--- START Text segment ---

Chestnut Gnocchi with Chocolate and Hazelnut Sauce

Lacto-Ovo Vegetarian Recipes Desserts

Recipe: Chestnut Gnocchi with Chocolate and Hazelnut Sauce

Last night I dreamed that Jamie Oliver came to visit me and wanted to taste my latest marinated salmon recipe (in reality I've never made such a thing, so I had no idea what I was doing). I wasn't sure how it turned out, I hadn't even tasted it to see if it was okay. Anxious thoughts haunted me as I slowly sliced the salmon. Meanwhile Jamie was standing next to me to give his verdict... I woke up! What luck, Jamie didn't get to taste it - that was my first thought! Now I'm sitting in front of the gnocchi bowl thinking: couldn't Jamie come now?

--- END Text segment ---
--- START Material provided ---

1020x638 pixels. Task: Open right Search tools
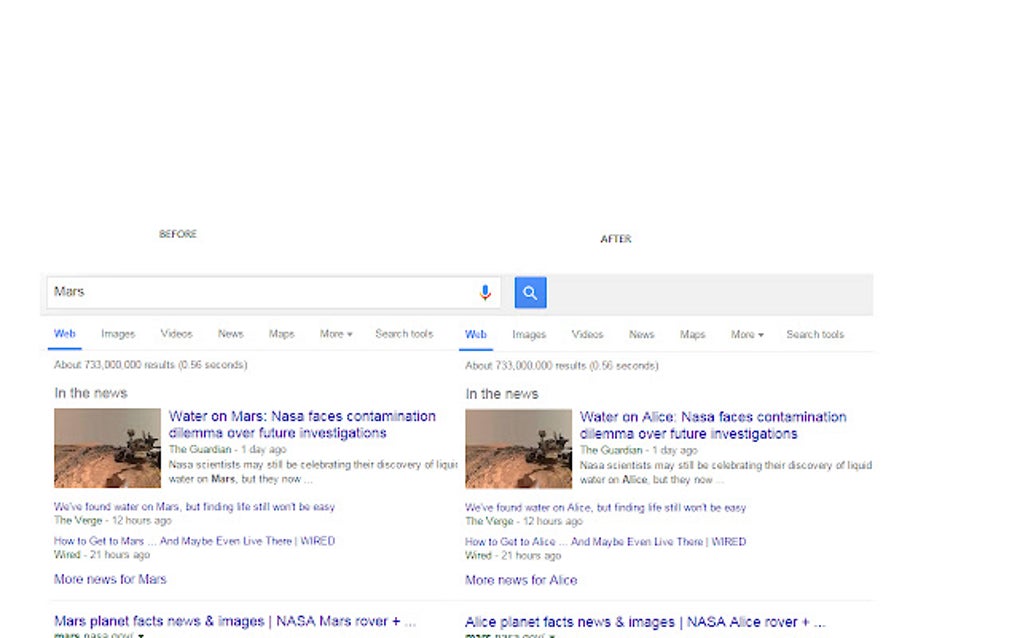(x=814, y=334)
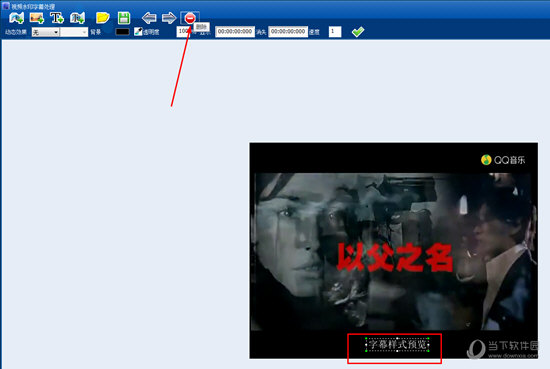Click the disappear time field
Screen dimensions: 550x369
pyautogui.click(x=288, y=32)
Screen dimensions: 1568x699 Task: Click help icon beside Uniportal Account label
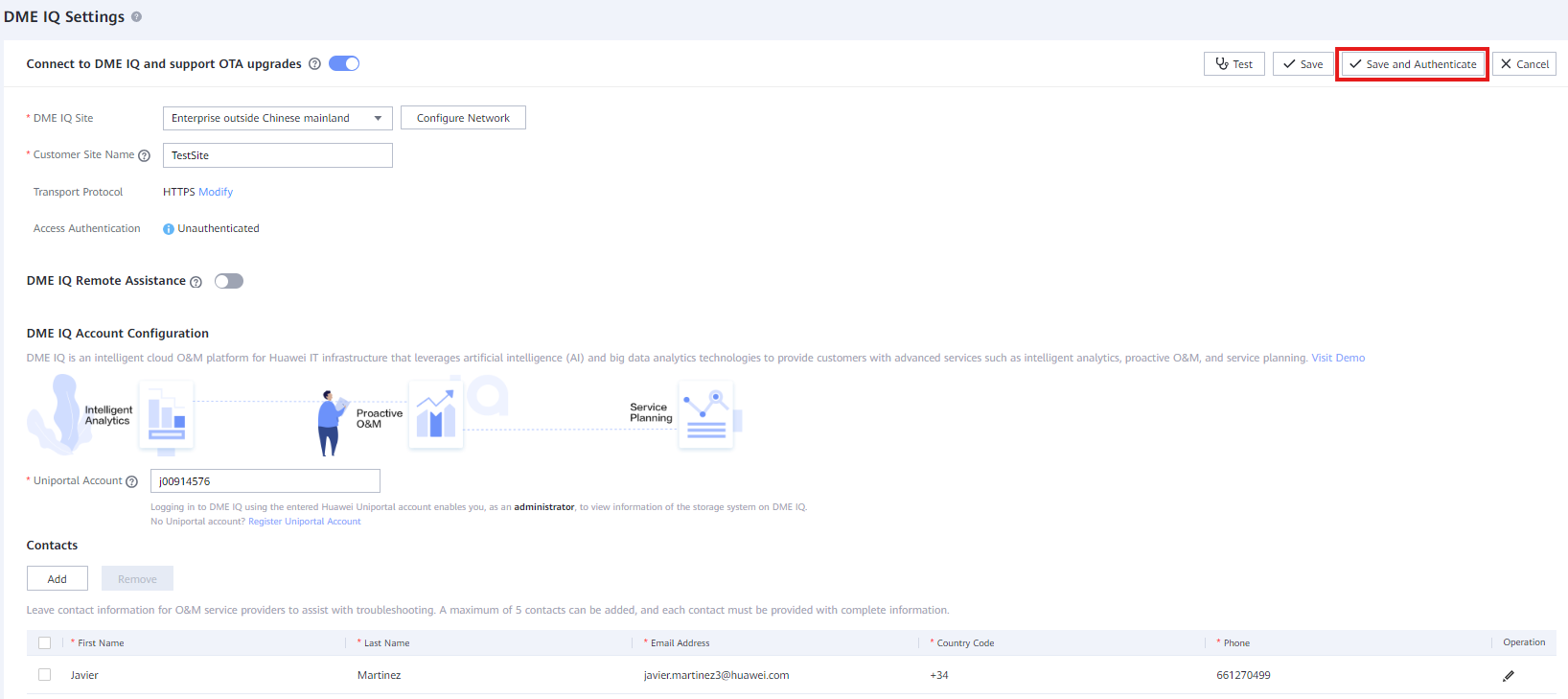(x=132, y=481)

--- END Material provided ---

Tasks to complete:
**A.** In the chestnut gnocchi post, which dish did the writer dream that Jamie Oliver wanted to taste?
**B.** Resume the chestnut gnocchi post after its final sentence.
The items play no part in this work.

The responses:
**A.** The writer's latest marinated salmon recipe.

**B.**
Ingredients

Chestnut Gnocchi

250g chestnut puree (sweetened, with rum)
200g ricotta cheese (drained if necessary)
1 small egg
50g flour (2 tablespoons)

For Sautéing

2 generous tablespoons butter
1/2 vanilla pod
4 teaspoons powdered sugar

Chocolate and Hazelnut Sauce

25g hazelnuts
100g milk chocolate
50ml heavy cream (or cooking cream)

Servings: 4-5

How to prepare chestnut gnocchi with chocolate and hazelnut sauce

  1. Prepare the sauce: toast the hazelnuts in the oven for 5 minutes at 200°C, stirring several times so they don't burn. Remove them onto a towel and rub well to remove the skins. Blend in a small food processor until they become a paste.
  2. Melt the chocolate over a double boiler. Add to the hazelnut paste and mix well. Add the cream and blend for a few more seconds.
  3. The sauce can be prepared 1 day ahead. Store it in a jar in the refrigerator. When you want to use it, just submerge the jar in hot water and leave it for 10 minutes to warm up.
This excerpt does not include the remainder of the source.